As Hannah perched on a bench near the park exit to lace up her sneakers, she said, “So, was tonight useful? Going to write it into something?”
“Yeah. Nazarenko told me to take a risk.” Laila sat down beside her. “I guess I pictured risk being fun, but I’m kind of freaked out. Those guys could get time for that. Could’ve been us.”
Hannah sighed. “Yeah, well, that’s what happens after the adrenaline rush. Consequences.”
“The likelihood of suffering.”
“What?”
“Nazarenko told Samuel and me that risk is the likelihood of suffering.”
“God, she sounds emo.”
Laila laughed and looked up at the street of sky overhead. After a quiet moment, her smile faded. “You know, one of his assignments,” she began, and hesitated.
“Samuel’s?” Hannah said.
“Yeah, his last assignment. I found this note Nazarenko wrote. She told him his female characters seemed like glorified sex dolls.”

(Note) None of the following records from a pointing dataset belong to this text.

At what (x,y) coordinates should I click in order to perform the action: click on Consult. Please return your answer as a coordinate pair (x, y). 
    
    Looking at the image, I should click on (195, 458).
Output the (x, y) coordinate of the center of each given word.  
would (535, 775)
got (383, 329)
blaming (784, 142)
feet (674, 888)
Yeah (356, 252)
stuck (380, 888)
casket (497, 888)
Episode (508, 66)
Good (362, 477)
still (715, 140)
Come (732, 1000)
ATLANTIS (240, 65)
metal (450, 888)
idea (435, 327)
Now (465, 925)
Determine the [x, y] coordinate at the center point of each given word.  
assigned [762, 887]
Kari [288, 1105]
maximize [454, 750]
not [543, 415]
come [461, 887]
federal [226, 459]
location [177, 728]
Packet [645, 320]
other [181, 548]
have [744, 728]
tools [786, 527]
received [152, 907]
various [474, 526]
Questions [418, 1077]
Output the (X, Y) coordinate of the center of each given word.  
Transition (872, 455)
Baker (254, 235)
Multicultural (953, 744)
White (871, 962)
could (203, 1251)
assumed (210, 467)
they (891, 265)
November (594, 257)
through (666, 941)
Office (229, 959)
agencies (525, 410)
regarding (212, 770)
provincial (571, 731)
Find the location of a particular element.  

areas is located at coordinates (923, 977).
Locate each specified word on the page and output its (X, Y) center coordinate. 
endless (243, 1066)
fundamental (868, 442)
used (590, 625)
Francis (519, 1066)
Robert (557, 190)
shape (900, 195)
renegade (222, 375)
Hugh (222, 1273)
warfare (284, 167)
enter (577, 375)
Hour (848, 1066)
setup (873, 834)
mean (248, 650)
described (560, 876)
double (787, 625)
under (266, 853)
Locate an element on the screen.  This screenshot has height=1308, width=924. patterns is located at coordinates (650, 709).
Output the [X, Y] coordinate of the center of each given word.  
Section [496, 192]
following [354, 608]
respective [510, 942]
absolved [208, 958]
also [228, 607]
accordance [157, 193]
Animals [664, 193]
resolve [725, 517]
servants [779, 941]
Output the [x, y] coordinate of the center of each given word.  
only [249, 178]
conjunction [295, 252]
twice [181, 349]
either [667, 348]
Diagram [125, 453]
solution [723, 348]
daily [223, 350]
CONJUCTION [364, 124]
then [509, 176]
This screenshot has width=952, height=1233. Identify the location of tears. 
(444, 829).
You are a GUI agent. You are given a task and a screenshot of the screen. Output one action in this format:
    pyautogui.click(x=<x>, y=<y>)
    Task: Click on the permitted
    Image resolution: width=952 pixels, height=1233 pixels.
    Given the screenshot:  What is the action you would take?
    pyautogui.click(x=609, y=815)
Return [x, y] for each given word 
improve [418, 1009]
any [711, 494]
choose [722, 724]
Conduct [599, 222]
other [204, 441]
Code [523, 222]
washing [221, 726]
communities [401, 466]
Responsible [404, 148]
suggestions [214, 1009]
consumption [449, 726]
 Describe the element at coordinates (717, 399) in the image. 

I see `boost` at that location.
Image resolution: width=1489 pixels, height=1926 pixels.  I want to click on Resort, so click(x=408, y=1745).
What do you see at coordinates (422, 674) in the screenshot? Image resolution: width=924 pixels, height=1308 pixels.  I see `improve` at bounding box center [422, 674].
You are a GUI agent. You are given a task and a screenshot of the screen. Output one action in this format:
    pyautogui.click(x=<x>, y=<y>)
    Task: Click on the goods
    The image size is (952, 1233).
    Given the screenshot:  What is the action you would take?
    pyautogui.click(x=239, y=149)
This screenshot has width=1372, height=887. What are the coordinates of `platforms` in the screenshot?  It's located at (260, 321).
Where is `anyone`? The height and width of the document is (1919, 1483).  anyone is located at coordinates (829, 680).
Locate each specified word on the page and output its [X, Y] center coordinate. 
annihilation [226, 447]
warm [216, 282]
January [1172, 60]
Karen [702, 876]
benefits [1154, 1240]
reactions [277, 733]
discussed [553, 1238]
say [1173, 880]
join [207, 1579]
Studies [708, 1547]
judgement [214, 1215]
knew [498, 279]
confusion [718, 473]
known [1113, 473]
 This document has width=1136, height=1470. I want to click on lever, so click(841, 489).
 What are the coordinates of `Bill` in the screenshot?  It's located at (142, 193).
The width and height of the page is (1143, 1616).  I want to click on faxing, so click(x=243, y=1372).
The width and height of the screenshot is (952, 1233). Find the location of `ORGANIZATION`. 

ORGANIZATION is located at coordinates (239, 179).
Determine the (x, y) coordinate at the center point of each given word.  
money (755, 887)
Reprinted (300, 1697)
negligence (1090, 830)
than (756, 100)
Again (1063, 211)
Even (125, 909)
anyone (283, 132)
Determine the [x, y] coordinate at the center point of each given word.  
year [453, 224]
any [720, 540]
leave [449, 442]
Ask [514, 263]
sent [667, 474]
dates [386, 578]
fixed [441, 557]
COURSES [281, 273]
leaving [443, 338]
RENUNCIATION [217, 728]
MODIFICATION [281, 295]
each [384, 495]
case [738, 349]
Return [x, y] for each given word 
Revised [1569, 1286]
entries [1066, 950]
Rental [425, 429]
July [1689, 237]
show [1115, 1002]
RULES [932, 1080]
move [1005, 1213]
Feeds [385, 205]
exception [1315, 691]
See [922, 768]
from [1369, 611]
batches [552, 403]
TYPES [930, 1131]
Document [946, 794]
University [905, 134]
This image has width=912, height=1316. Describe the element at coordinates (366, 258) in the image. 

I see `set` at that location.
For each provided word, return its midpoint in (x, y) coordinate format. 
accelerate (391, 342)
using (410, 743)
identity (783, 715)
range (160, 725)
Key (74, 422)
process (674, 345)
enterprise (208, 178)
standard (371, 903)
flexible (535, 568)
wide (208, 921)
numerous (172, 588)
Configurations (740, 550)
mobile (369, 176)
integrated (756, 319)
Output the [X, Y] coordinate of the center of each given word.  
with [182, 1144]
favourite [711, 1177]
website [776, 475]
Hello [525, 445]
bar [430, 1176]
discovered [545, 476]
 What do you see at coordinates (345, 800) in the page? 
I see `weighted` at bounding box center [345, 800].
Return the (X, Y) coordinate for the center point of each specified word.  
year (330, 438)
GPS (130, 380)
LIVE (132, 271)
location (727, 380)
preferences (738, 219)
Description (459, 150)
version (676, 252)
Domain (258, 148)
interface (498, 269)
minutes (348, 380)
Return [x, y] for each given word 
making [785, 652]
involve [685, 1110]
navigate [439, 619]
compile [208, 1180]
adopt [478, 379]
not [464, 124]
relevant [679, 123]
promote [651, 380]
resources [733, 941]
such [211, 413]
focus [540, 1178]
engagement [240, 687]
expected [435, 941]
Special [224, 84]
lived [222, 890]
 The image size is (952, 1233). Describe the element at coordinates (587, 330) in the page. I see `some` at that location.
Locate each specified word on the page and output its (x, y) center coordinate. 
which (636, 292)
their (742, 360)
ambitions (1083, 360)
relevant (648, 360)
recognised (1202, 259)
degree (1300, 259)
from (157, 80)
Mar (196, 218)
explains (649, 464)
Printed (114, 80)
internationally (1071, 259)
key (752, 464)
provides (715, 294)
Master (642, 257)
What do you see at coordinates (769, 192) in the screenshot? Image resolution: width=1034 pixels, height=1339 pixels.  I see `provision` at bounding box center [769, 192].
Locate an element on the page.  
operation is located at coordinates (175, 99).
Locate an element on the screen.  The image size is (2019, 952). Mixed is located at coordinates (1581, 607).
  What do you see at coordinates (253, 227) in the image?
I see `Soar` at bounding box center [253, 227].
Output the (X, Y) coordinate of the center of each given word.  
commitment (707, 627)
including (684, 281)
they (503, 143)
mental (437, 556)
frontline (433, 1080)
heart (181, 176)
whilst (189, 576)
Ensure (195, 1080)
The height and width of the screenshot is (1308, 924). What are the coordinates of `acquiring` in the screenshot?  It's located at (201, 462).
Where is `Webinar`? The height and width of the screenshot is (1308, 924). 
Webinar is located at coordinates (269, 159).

“I retract my derision, I love her.”
“So, she said he should spend some time with a girl he thought was unattractive.”
Hannah waited a second for her to continue. Then it seemed to sink in. She straightened up. “Laila.”
“I’ve always tried so hard not to think about what I look like,” Laila said, rushing through the words. “Or, I mean, what strangers think of me, generally. It seems like such a waste of time. But now that I’m trying to put myself out there and get out in the world, I feel like—I don’t know, I’m losing all this control I had when there was only us four, and Mr. Madison, and my family.” She swallowed hard. “This would never have happened before. Suddenly wondering whether I’m attractive. I miss when I could just send you guys a biweekly picture of me with Malak, and I knew you guys loved me, and I didn’t have to care that this is what people see when they look at me.”
Hannah was quiet for long enough that Laila managed to blink away the hot itch of tears.